Het asielrelaas van eisers
5. Eisers leggen aan hun huidige asielaanvraag - samengevat - ten grondslag dat als het gaat om hun bekering tot het christendom zij sinds hun afgewezen derde asielaanvraag een geloofsgroei hebben doorgemaakt op grond waarvan aannemelijk is dat eisers, in ieder geval op dit moment, zodanig zijn bekeerd dat de staatssecretaris hun asielrelaas op dat punt geloofwaardig zou moeten vinden. Verder is [eiser 1] inmiddels uit de kast gekomen en zegt hij homoseksueel te zijn.
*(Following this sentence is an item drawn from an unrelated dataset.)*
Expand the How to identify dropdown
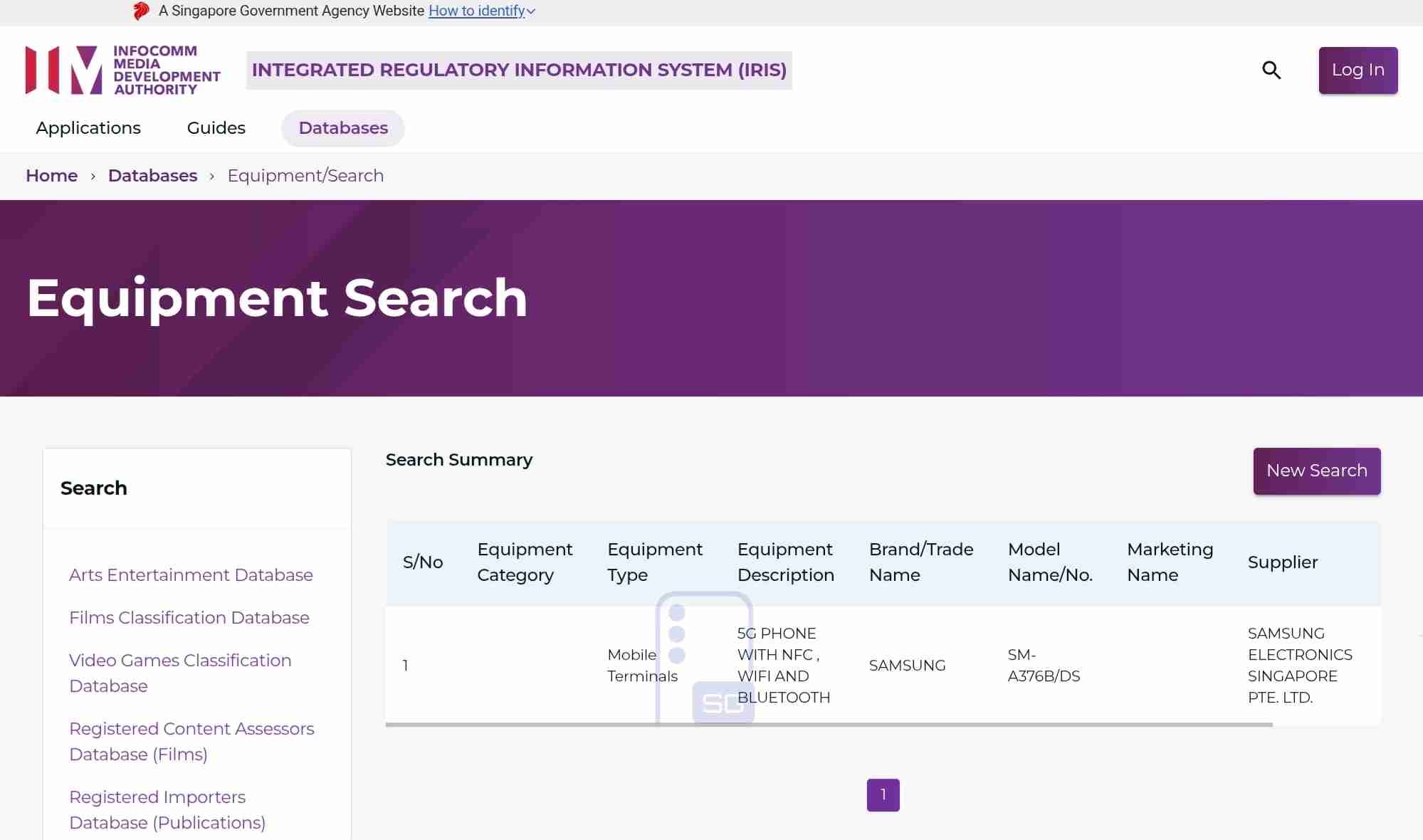 pos(481,11)
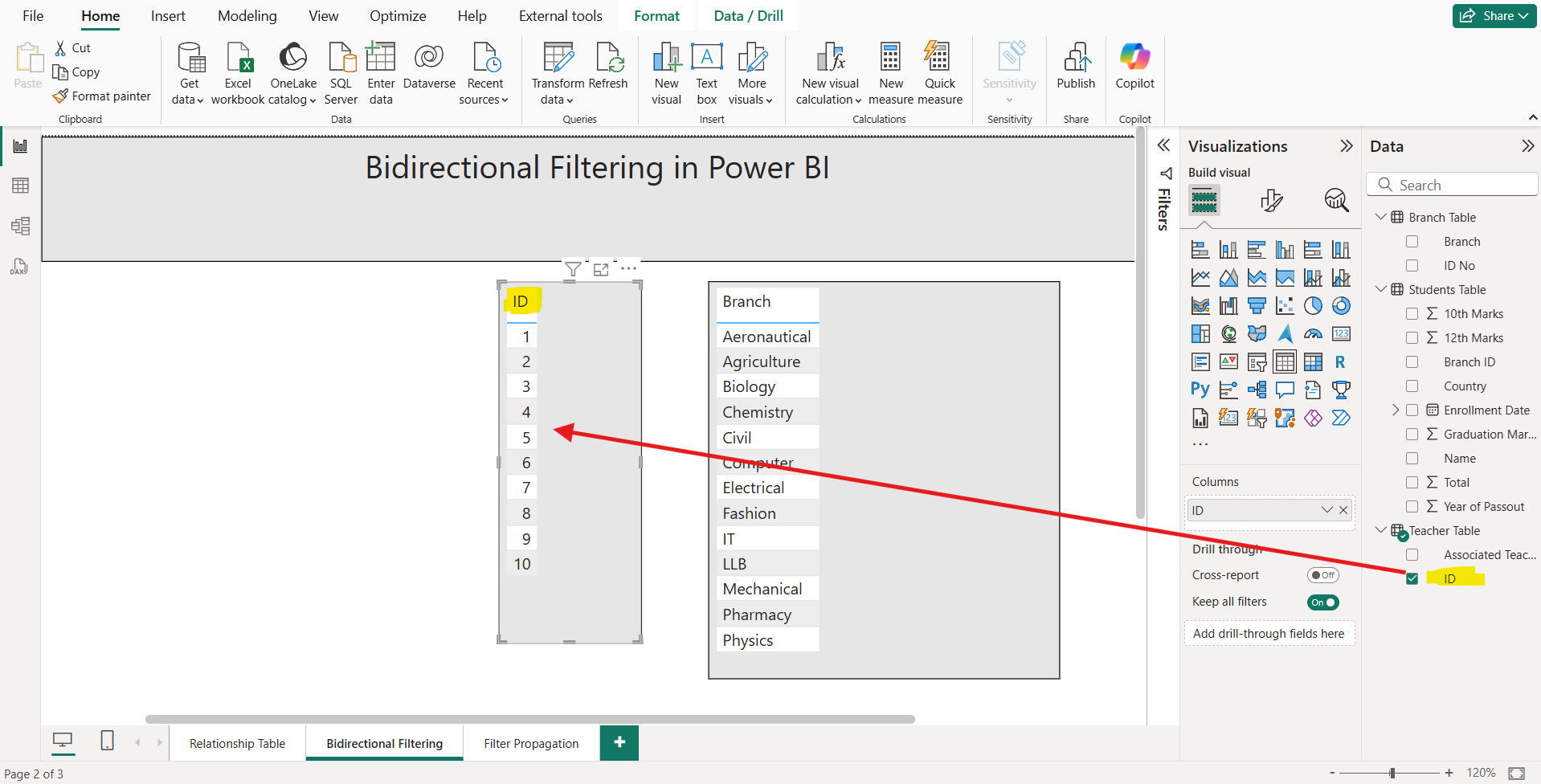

Gelet op het voorgaande geldt dat als eisers zouden moeten terugkeren naar Irak, zij ernstige vrees hebben voor behandeling in strijd met artikel 3 van het EVRM [1] en artikel 4 van het Handvest [2] . Om die redenen dient aan eisers een verblijfsvergunning asiel voor bepaalde tijd te worden verleend.
De bestreden besluiten
6. Het asielrelaas van eisers bevat volgens de staatssecretaris de volgende relevante elementen:
Identiteit, nationaliteit en herkomst;
Eisers hebben zich bekeerd (geloofsgroei);
Voor [eiser 1] onderscheidt de staatssecretaris nog een derde relevant element, namelijk:
3. [eiser 1] is homoseksueel.
De staatssecretaris stelt zich op het standpunt dat voor beide eisers element een geloofwaardig is en element twee niet geloofwaardig is. Element drie, dat alleen ziet op [eiser 1], gelooft de staatssecretaris ook niet. De staatssecretaris concludeert daarom dat de (opvolgende) asielaanvraag als kennelijk ongegrond afgewezen dient te worden.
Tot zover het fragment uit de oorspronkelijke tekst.